- Data shown:

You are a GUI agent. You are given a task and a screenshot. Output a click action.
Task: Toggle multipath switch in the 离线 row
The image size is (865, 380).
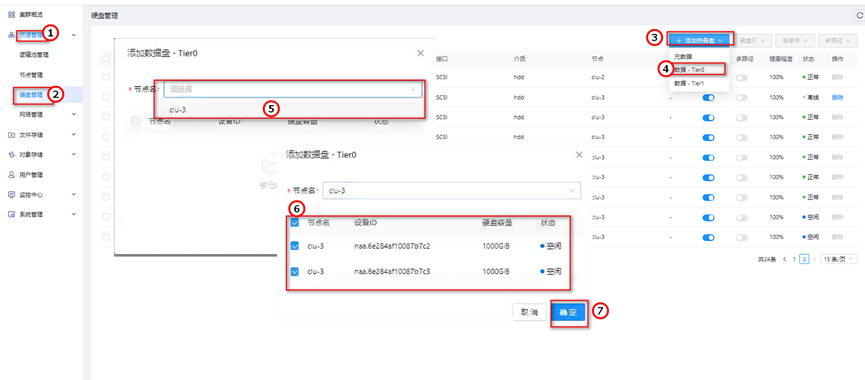[x=742, y=98]
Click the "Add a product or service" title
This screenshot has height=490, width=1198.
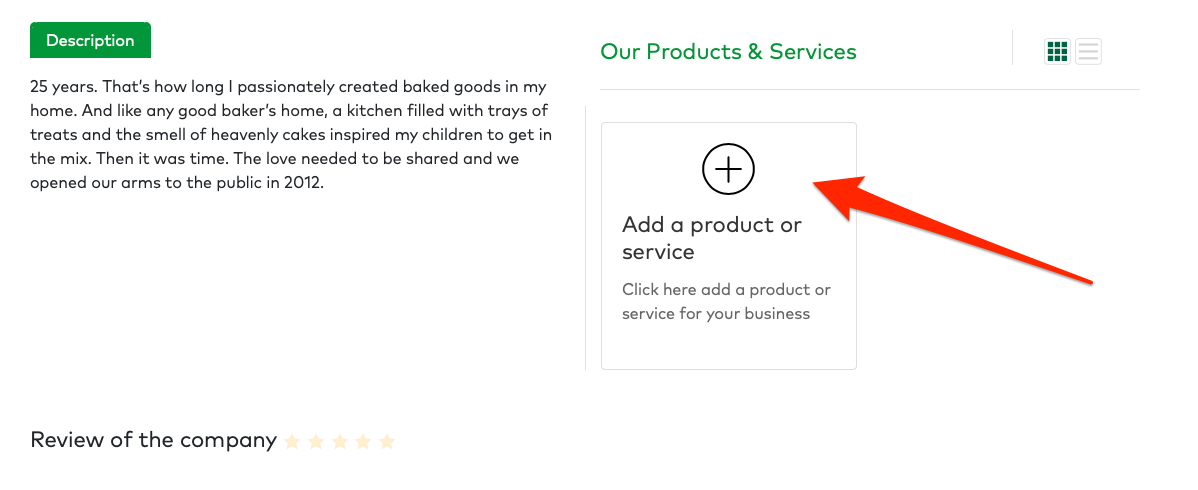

- Requirement:
Restate, exactly as they appear, the line with "The image size is (865, 380)." and all the lines after it up to the end of the data above; images do not belong in the copy.

- Solution to this task:
The image size is (865, 380).
[x=742, y=98]
Click the "Add a product or service" title
This screenshot has height=490, width=1198.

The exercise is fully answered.